In case you’re skipping the video (I highly encourage watching it), they’re saying Google has put up a false store front. They’re not doing what they claim.
So I decided to prove for myself what the video says. I did a search on my own word. I searched on “dog” (without quotes). How much more innocuous, non-conspiratorial, and yet ubiquitous can one get than “dog”?
Okay. There has to be a huge number of pages with the word dog in it. I can’t even imagine how many. Google said it found about 3,940,000,000 results (0.85 seconds). Almost 4 billion. Wow! I don’t know about that many. Even so, I’m sure the actual number is quite large.
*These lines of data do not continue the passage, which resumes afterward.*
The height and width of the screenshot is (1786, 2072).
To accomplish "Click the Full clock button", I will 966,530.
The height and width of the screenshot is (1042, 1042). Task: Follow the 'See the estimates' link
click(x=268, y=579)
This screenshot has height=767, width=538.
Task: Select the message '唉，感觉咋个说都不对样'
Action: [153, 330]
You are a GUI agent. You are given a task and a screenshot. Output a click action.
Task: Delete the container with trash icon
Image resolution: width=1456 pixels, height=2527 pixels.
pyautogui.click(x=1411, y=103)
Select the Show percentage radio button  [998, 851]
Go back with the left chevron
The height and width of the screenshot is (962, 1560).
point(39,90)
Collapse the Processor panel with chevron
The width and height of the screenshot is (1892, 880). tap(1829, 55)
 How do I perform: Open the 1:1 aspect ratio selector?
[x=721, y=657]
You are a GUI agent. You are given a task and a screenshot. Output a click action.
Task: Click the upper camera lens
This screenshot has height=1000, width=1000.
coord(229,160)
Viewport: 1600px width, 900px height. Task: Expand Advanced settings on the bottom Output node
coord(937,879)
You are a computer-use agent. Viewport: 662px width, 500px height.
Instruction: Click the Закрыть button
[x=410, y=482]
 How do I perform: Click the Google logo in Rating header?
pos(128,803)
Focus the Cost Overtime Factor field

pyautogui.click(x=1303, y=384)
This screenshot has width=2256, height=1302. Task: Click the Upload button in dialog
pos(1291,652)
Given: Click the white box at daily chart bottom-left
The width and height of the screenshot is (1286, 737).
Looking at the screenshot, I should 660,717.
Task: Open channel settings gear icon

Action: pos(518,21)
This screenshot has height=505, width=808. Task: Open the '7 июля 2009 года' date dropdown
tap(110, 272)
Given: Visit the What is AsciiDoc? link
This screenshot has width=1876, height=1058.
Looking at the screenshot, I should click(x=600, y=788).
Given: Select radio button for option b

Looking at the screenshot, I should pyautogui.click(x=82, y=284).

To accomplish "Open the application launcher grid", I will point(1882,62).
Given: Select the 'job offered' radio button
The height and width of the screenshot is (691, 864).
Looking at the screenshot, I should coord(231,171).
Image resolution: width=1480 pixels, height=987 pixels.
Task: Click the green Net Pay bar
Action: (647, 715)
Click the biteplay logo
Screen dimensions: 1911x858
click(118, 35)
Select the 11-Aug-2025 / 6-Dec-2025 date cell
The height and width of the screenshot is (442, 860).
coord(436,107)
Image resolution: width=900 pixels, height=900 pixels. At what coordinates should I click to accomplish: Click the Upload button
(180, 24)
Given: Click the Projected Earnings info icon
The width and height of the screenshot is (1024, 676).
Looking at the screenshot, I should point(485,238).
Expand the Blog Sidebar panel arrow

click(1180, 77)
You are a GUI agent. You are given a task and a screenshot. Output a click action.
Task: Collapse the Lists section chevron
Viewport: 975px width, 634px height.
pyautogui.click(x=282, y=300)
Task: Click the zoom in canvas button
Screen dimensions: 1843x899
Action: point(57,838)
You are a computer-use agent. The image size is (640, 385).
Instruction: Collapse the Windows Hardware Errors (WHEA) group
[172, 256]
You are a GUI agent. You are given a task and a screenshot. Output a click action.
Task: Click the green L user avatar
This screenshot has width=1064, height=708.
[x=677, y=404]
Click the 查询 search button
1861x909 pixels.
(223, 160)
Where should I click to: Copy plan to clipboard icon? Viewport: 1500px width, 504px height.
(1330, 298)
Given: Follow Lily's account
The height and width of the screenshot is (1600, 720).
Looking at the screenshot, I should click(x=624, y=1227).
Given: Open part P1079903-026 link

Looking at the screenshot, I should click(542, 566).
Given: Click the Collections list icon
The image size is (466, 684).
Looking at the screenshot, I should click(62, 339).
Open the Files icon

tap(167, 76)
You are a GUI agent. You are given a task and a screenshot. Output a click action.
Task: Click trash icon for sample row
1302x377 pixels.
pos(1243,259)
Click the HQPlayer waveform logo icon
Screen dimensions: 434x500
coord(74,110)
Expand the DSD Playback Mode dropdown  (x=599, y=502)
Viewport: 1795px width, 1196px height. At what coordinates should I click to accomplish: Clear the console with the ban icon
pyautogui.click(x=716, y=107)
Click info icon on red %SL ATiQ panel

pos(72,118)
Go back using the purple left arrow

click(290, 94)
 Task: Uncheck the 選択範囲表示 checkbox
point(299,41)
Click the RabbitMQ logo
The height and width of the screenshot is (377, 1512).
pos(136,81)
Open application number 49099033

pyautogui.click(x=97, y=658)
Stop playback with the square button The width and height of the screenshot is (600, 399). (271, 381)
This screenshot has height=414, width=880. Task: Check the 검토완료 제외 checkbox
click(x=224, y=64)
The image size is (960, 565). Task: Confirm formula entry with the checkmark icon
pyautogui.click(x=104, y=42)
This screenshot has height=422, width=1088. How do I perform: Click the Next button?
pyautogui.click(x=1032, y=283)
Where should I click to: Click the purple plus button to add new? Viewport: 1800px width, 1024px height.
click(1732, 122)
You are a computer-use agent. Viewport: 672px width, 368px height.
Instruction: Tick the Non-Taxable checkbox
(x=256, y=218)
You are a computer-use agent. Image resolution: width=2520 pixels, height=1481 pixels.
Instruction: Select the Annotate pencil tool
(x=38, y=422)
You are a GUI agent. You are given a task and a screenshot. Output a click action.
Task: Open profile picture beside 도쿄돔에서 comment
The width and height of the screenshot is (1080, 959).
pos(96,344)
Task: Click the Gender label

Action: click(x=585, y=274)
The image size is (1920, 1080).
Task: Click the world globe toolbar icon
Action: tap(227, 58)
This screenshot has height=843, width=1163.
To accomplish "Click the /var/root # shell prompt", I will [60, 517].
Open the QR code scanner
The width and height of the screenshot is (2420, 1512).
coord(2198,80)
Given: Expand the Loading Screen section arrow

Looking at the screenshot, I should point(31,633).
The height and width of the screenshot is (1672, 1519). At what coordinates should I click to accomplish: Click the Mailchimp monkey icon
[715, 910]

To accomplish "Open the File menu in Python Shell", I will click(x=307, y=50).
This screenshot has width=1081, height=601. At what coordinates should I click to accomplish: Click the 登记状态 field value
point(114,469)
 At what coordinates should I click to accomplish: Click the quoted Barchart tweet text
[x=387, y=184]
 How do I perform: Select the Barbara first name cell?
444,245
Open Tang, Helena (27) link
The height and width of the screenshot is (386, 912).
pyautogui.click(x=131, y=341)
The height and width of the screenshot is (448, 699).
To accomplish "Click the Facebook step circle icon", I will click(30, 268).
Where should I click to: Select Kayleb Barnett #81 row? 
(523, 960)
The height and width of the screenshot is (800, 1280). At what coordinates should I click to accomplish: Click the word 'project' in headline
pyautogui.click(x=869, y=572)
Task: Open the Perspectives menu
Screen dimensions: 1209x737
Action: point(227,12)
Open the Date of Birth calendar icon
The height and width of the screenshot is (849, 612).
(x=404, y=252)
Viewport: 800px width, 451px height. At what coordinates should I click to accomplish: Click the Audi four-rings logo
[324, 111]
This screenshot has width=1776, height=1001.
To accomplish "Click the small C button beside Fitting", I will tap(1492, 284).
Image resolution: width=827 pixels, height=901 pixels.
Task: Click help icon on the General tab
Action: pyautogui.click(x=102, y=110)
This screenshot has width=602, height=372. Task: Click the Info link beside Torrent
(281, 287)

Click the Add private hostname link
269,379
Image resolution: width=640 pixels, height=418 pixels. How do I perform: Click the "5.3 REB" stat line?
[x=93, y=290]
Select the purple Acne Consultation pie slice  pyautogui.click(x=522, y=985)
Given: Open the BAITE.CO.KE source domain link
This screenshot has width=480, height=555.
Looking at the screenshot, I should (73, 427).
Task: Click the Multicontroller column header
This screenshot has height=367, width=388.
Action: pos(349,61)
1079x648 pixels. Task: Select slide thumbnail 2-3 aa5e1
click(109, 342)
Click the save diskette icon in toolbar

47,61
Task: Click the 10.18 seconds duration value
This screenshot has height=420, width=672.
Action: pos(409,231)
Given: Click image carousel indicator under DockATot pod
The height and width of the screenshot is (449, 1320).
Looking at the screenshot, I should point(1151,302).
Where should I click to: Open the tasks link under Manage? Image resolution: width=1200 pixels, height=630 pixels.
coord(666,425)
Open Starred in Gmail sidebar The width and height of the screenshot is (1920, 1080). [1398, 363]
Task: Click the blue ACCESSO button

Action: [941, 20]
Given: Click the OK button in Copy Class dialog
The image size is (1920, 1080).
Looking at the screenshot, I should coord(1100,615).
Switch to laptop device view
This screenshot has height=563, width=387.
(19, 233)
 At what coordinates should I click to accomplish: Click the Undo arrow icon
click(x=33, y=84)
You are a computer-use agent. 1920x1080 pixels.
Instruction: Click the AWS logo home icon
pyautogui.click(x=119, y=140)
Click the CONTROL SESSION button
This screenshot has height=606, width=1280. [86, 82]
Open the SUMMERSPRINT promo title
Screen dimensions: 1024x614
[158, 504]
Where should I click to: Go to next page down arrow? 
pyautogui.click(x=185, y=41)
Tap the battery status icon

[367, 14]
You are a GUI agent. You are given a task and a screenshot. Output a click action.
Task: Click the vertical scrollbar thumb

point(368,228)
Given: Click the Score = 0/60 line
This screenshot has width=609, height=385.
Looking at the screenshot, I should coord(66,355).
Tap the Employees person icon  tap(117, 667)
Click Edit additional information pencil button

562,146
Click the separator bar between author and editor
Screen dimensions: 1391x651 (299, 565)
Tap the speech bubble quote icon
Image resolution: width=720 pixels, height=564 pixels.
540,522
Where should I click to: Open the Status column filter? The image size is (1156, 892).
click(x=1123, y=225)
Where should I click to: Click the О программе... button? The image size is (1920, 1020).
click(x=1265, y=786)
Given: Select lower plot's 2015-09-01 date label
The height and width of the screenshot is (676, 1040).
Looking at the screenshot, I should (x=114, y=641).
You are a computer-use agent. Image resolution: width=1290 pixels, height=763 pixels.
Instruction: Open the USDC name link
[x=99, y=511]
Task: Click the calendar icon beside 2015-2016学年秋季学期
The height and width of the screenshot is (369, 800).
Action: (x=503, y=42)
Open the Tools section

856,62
I attempted to scroll to the end of the results. I wasn’t certain I could, considering I might not want to spend hours (or maybe even days) sitting here clicking. As it turns out my day was not at risk. I got only 224 total hits. What? Really???
But wait. Google is giving me the option mentioned in the video:
If you like, you can repeat the search with the omitted results included.
Whew. I knew the entire Internet has to have more than only 224 web pages with “dog” in them. So I clicked to see ALL results, including those they’d omitted. This time Google says there’s about 3,860,000,000 results (0.95 seconds). Close to the same roughly 4 billion as it said with my original search.
Clicking… clicking… clicking.. How many do I scroll through this time?
442 hits. That’s it. According to Google, the entire internet has only 442 pages with the word dog, and that’s including variations, e.g. dogs.
Depending on the search and the topic, take a wild guess what they’re not showing us in that tiny sliver of the Internet accessed by Google. Uhh… Perhaps what the mainstream would rather us not see? Bingo!
This is touching the wall in the Truman Show. Driving to the edge of the simulation in The Thirteenth Floor. Getting that mysterious late night text message from Morpheus on your computer.
Nothing is as they’re telling us. Nothing is as it seems.
Like many people, I’ve been using Google for years, and yet I’ve just learned about this today. I must pay more attention.